A quantitative look at SEO vs. PPC
I’ve been through the ropes when it comes to SEO and PPC advertising (particularly with Google’s Adwords). Clients come to me either looking for SEO or online marketing solutions. Their objective is obviously to increase their sales and they want it to happen yesterday. The first thing I look at is where a site is currently ranked in search results for their targeted keywords before beginning any SEO or PPC campaigns. I like to also take a look at their Google Analytics data to see what’s already working well for them and to get a perspective of the volume of traffic they’re dealing with. Some business have none of these things setup and are simply trying to make a push to increase online revenue. Whatever their motivation the objectives are all the same and the same techniques apply. Except, however, for my recommendation for PPC ads.
Small businesses which don’t get much online traffic are usually looking for a quick fix and instant gratification. I usually take the time to explain the benefit of SEO and link building to these companies but in the end they usually choose PPC advertising. I’m not against PPC ads but I do have a pretty quantitative reason for trying to dissuade some of my clients from pursuing that route. From my experience, PPC ads only work if you have a high return on a product that has a high conversion rate per click. In essence a high ROI. The problem for many small businesses is that they sell low dollar items which themselves produce a small profit margin.
Lets take a small handmade soap manufacturer as a perfect example of a small business looking to expand their sources of revenue by setting up a shopping cart. A company like this might make a dollar on each bar of specialty soap sold. They aren’t likely to have huge resources like a large technology corporation so their budget for the project is relatively small.

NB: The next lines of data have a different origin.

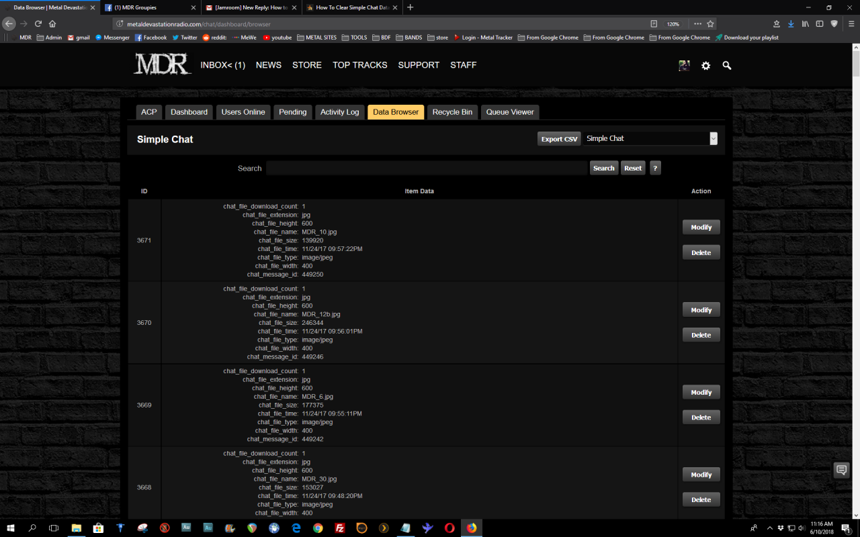Open the Firefox downloads arrow icon
The height and width of the screenshot is (537, 860).
[791, 23]
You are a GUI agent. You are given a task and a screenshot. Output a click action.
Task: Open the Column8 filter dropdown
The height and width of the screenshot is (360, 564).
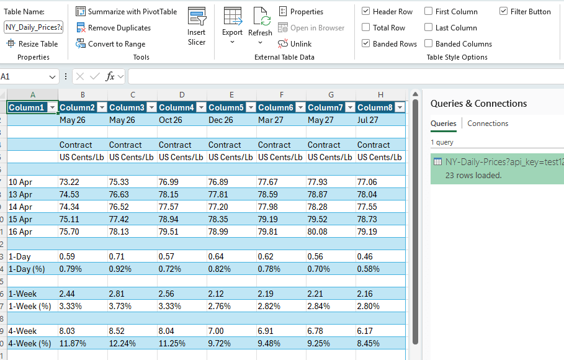click(x=400, y=107)
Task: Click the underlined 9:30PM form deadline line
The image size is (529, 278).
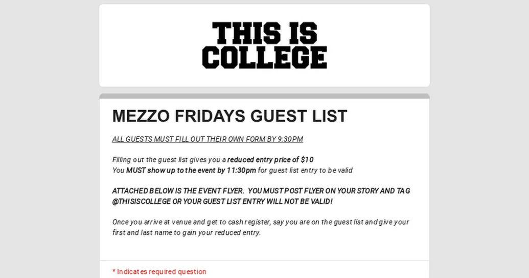Action: (x=208, y=139)
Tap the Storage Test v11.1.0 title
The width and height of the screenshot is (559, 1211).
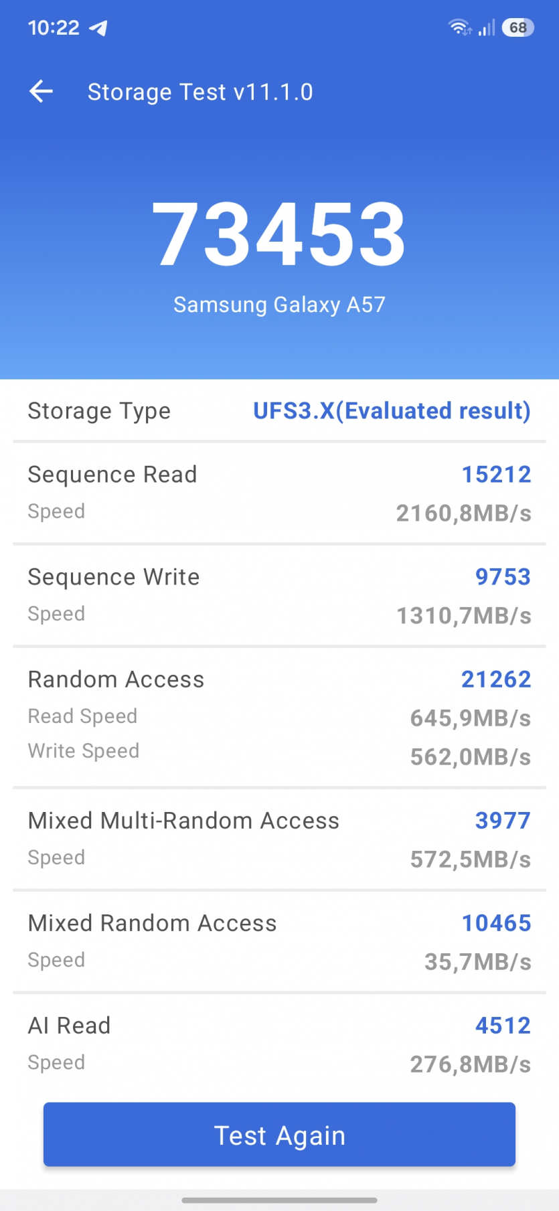pos(200,92)
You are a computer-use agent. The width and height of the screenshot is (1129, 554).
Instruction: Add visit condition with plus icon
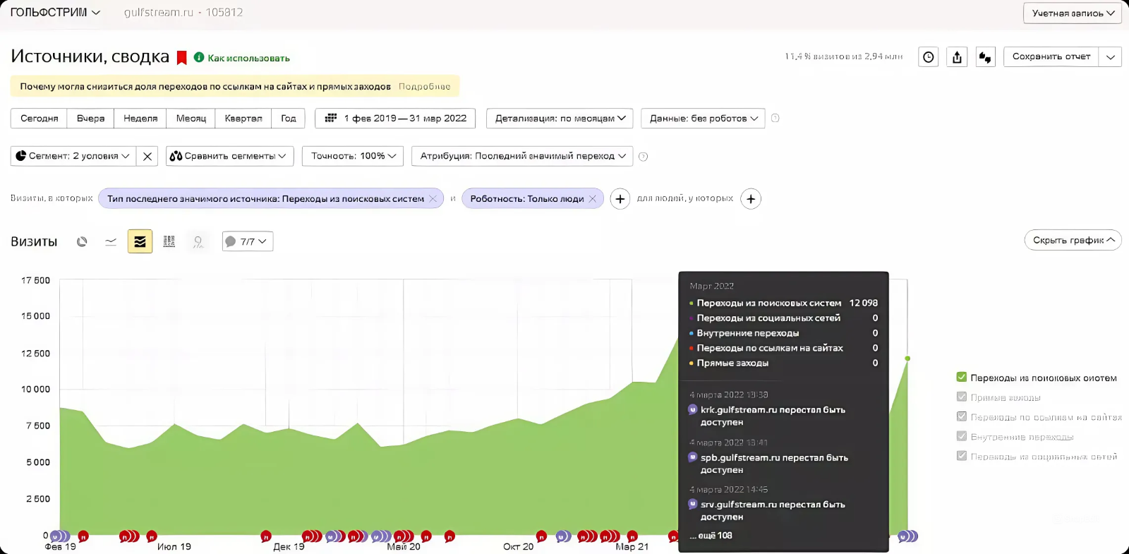(620, 199)
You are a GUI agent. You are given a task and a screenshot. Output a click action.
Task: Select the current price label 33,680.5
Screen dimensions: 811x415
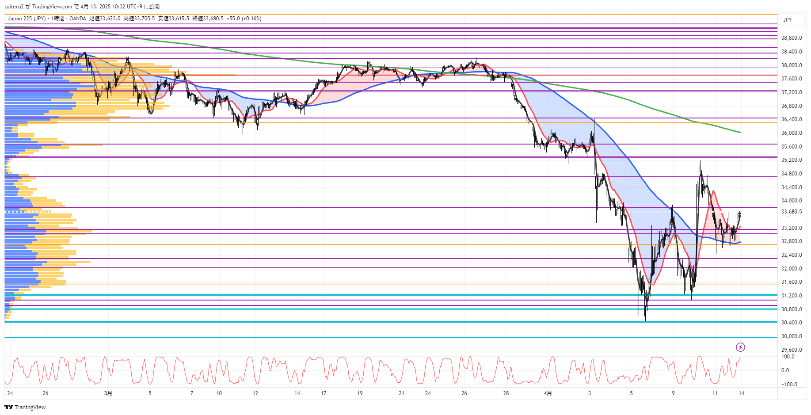[x=791, y=212]
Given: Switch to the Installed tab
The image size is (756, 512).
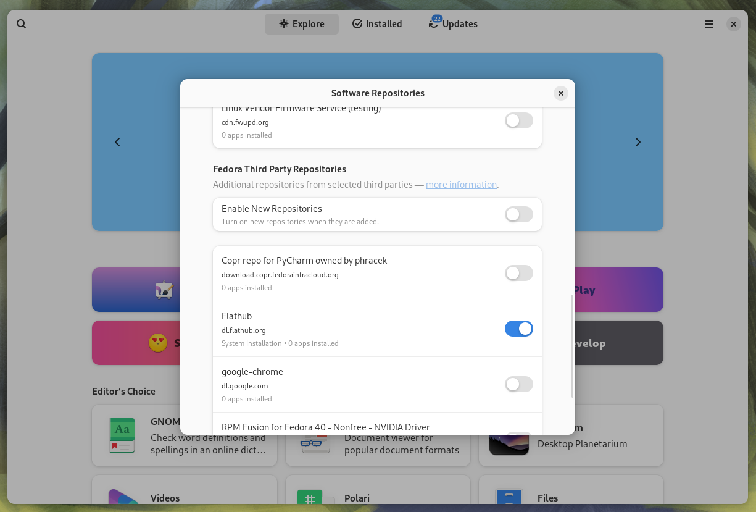Looking at the screenshot, I should click(x=376, y=23).
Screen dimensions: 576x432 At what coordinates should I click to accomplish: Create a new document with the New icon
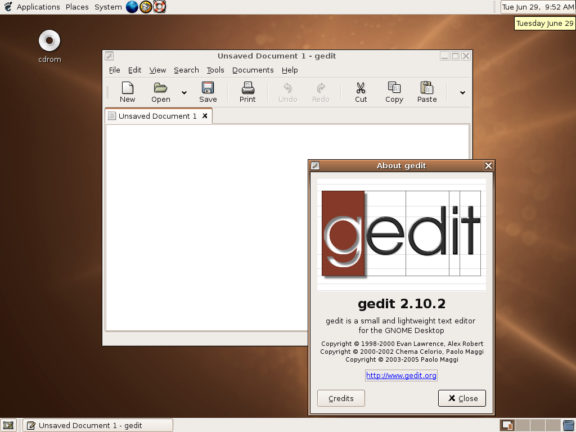pyautogui.click(x=127, y=92)
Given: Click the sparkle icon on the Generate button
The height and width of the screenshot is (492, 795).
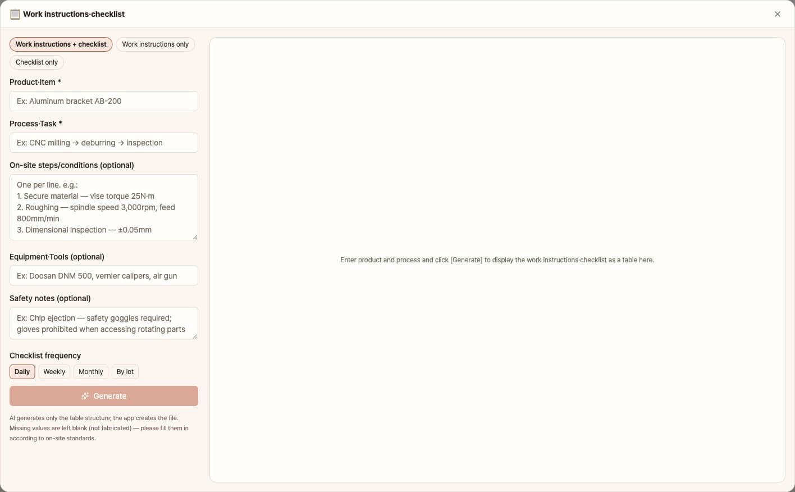Looking at the screenshot, I should coord(85,396).
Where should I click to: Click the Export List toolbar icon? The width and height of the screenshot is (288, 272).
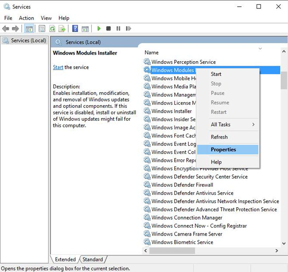pyautogui.click(x=62, y=28)
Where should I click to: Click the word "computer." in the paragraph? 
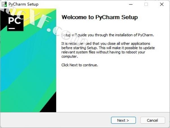[x=70, y=57]
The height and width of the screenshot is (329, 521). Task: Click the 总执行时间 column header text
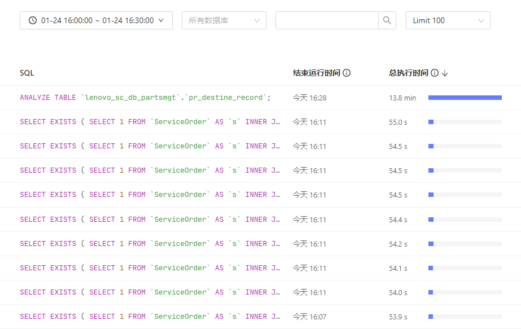point(408,73)
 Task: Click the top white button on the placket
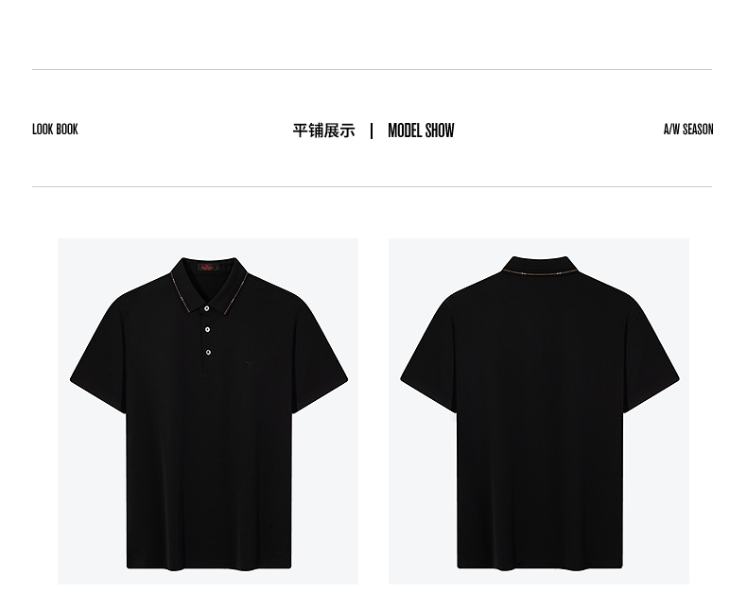coord(207,308)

Lets say less than 5k USD. Part of that covers development costs and the rest ends up in limbo while I exude the benefits of SEO over PPC advertising to the client. From the perspective of a business if someone tells me to spend a few thousand dollars and it’ll pay off in maybe 6 months but they can’t guarantee first page placement my natural business sense tells me to tell this person where to go. My alternative is to pay per click advertising which will result in instant traffic and likely increase my sales immediately. The choice is simple in that regard and its why many small businesses with little understanding of online commerce end up abandoning their get rich quick online schemes.
Lets dig a little deeper into PPC ads. Lets assume a bar of my handmade soap costs me $3 and my typical order contains 3 bars of soap. Lets also assume I make $1.50 off each bar of soap I sell. Those numbers are pretty realistic examples. I now want to start an online marketing campaign and put in 3k USD to PPC ads for a month. That means I need to sell 2000 bars of soap in a month and have about 666 orders with 3 bars each on average. If we stretch those orders out over the entire month then I need to get about 22 online orders a day to simply break even with my PPC advertising campaign. Now lets look at the budget I have allocated for the month, $3,000. That’s about $100 a day. Lets assume that with my amazing skills I’ve managed to optimized my Adwords campaign so well that I’m getting an average CPC at $0.40. That will give me about 250 visits a day just from my Google Adwords campaign. If 22 of those 250 visitors placed orders that would make my conversion rate 8.8%. Depending on the industry that’s a pretty high conversion rate for online sales. Now take a look at what we just went over. This looks at what we need to just break even and we had to make some incredible assumptions like our amazing CPC at $0.40. A average CPC of $0.60 to $1.20 is more realistic for the targeted keywords but we gave ourselves the benefit of the doubt for this example. We still needed a 8.8% conversion rate which isn’t too probable. Its an example where some simple upfront analysis of the numbers will tell you that my $3,000 is better spent doing some SEO and link building so that I can get natural free search traffic that will last longer than a single month.
Lets take an example of a high dollar product, travel. People spend about $1500 on a travel sale and per sale I may make on average 10% or $150. The example above needs to be modified to have an average CPC at $2.00. If I need to make $100 a day in sales it means I need to make just 1 sale a day or 2 every 3 days. If I’m spending $100 a day on ads with an average CPC at $2.00 I’ll get about 50 visitors a day. If I need just 1 sale from those 50 visitors that’s a conversion rate of 2% which is certainly much easier to get than the 8.8% I needed from selling soap. This campaign has a high likelihood of succeeding and will probably be well in the black at the end of the month.
Travel has a high profit margin and requires a low conversion rate which is why PPC campaigns work for it. Soap has low profit margins and requires a high conversion rate to simply break even so a PPC campaign isn’t likely to succeed. My soap business will end up negative at the end of the month and I’ll likely be bitter at the waste of the small investment I made towards PPC ads.
In summary, SEO is the way to go for small businesses selling products with small profit margins. Its a more calculated and well thought out method of generating sales online. The benefits may take time to show but the payoff is that your online business may actually succeed. PPC ads on the other hand will have you bleeding money with little chance of ever turning a profit.